AIM OF THE TASK:
Print exactly, and only, the lines running from the line containing "ゴールデン (533, 535)" through the end of the records below.

------

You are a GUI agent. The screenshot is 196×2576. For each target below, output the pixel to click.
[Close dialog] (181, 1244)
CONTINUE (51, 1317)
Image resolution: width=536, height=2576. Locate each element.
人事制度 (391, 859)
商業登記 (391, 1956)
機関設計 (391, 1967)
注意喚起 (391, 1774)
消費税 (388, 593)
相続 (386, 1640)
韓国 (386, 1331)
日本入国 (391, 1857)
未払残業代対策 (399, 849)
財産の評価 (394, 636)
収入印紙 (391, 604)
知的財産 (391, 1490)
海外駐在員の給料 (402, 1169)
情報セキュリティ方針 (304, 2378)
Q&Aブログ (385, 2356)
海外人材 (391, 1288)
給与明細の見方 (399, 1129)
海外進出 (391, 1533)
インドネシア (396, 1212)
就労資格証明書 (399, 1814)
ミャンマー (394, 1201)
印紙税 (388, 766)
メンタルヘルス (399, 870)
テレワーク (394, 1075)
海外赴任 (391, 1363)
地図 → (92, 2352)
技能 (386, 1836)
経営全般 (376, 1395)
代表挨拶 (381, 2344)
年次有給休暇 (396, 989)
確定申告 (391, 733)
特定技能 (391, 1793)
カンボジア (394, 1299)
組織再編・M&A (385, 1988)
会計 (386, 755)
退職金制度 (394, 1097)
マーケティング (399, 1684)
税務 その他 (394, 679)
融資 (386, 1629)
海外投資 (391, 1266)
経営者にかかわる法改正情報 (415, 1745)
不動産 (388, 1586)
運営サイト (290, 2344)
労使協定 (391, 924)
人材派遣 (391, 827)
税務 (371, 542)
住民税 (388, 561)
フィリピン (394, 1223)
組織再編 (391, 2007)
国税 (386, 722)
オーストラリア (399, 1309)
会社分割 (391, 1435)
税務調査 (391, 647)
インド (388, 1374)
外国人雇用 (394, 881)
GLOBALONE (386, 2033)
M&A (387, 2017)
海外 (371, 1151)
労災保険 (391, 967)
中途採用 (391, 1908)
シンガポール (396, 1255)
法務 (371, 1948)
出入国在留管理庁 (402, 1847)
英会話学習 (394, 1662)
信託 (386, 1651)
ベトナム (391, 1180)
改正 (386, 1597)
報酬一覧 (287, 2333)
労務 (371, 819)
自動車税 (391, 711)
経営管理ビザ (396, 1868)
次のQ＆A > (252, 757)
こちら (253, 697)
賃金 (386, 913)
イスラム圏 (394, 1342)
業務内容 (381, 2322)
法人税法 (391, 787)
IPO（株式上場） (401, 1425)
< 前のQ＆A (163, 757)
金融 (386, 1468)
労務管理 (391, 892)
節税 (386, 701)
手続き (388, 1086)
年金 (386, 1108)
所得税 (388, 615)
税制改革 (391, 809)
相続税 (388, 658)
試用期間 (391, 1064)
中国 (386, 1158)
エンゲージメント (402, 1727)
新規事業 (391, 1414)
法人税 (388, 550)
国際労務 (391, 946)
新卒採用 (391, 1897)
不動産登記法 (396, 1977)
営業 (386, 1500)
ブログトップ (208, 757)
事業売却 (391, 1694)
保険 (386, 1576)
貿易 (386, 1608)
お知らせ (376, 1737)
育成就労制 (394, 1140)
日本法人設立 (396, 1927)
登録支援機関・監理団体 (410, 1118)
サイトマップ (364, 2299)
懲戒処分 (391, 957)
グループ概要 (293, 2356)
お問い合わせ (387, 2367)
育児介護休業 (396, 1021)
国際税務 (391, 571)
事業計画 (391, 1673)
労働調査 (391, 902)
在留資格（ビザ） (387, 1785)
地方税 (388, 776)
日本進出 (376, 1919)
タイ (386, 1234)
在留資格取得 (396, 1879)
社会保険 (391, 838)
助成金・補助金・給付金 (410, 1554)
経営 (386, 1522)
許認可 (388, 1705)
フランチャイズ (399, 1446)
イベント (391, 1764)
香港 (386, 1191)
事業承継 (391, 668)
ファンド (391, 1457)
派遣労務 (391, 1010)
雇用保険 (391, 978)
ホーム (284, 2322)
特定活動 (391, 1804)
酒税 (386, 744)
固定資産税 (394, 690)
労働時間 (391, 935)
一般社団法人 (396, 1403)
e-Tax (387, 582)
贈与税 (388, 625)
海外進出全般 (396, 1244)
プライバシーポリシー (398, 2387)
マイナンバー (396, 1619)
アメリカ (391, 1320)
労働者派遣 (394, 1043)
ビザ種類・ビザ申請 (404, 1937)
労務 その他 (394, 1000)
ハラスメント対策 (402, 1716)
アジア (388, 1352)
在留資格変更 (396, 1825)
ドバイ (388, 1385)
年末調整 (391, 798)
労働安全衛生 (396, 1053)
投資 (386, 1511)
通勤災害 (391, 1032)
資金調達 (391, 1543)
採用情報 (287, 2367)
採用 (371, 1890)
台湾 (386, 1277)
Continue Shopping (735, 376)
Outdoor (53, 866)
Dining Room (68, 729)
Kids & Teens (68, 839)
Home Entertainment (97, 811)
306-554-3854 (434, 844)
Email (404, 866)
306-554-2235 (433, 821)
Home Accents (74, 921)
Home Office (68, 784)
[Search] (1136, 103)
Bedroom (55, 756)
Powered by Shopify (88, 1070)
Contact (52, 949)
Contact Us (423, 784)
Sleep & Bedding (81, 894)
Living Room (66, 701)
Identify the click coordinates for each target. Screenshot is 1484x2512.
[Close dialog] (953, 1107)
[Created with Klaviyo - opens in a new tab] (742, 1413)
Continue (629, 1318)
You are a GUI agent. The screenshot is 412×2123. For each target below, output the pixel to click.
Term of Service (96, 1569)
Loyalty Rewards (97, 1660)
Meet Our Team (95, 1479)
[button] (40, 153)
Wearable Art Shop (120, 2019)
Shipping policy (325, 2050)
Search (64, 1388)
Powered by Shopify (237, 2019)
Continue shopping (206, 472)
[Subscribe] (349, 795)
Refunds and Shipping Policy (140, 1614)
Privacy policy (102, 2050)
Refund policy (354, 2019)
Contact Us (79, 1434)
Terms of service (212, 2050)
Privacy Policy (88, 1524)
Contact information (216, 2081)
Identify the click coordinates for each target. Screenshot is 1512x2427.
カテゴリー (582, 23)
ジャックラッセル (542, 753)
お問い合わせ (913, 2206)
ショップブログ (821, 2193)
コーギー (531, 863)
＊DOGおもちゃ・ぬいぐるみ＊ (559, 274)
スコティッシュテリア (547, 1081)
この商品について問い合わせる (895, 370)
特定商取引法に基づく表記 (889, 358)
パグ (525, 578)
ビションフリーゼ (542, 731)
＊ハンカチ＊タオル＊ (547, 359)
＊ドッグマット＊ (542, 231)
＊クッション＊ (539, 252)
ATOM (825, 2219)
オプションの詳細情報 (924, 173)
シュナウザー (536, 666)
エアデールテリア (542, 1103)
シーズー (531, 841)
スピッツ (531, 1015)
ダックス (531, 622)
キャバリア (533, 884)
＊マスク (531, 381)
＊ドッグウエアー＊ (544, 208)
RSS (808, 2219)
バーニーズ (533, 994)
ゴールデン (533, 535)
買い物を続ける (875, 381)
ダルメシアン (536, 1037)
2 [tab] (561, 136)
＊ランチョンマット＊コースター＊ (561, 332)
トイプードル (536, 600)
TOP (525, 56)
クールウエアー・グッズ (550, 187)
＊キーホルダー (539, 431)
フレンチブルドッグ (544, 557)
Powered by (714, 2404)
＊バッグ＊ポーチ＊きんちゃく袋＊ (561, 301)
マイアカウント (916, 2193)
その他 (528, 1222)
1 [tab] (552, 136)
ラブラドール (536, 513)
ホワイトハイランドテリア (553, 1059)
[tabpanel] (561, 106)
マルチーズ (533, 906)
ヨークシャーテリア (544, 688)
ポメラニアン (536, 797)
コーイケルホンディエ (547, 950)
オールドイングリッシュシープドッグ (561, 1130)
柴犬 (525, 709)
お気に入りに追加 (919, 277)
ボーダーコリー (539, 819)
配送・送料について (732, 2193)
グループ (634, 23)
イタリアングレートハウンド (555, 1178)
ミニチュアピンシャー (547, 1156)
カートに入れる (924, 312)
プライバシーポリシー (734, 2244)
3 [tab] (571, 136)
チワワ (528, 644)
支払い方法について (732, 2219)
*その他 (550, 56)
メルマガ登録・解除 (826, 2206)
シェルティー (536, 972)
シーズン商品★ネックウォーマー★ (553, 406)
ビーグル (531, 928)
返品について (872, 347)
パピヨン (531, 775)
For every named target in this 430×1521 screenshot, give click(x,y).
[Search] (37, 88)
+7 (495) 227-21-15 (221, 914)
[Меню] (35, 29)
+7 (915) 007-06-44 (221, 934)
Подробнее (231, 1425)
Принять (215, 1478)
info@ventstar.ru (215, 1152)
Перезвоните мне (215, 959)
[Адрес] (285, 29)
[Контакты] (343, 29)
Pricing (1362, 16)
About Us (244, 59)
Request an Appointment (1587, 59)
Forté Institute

------

YOUR SOLUTION:
ゴールデン (533, 535)
買い物を続ける (875, 381)
ダルメシアン (536, 1037)
2 [tab] (561, 136)
＊ランチョンマット＊コースター＊ (561, 332)
トイプードル (536, 600)
TOP (525, 56)
クールウエアー・グッズ (550, 187)
＊キーホルダー (539, 431)
フレンチブルドッグ (544, 557)
Powered by (714, 2404)
＊バッグ＊ポーチ＊きんちゃく袋＊ (561, 301)
マイアカウント (916, 2193)
その他 (528, 1222)
1 [tab] (552, 136)
ラブラドール (536, 513)
ホワイトハイランドテリア (553, 1059)
[tabpanel] (561, 106)
マルチーズ (533, 906)
ヨークシャーテリア (544, 688)
ポメラニアン (536, 797)
コーイケルホンディエ (547, 950)
オールドイングリッシュシープドッグ (561, 1130)
柴犬 (525, 709)
お気に入りに追加 (919, 277)
ボーダーコリー (539, 819)
配送・送料について (732, 2193)
グループ (634, 23)
イタリアングレートハウンド (555, 1178)
ミニチュアピンシャー (547, 1156)
カートに入れる (924, 312)
プライバシーポリシー (734, 2244)
3 [tab] (571, 136)
チワワ (528, 644)
支払い方法について (732, 2219)
*その他 (550, 56)
メルマガ登録・解除 (826, 2206)
シェルティー (536, 972)
シーズン商品★ネックウォーマー★ (553, 406)
ビーグル (531, 928)
返品について (872, 347)
パピヨン (531, 775)
For every named target in this 430×1521 screenshot, give click(x,y).
[Search] (37, 88)
+7 (495) 227-21-15 (221, 914)
[Меню] (35, 29)
+7 (915) 007-06-44 (221, 934)
Подробнее (231, 1425)
Принять (215, 1478)
info@ventstar.ru (215, 1152)
Перезвоните мне (215, 959)
[Адрес] (285, 29)
[Контакты] (343, 29)
Pricing (1362, 16)
About Us (244, 59)
Request an Appointment (1587, 59)
Forté Institute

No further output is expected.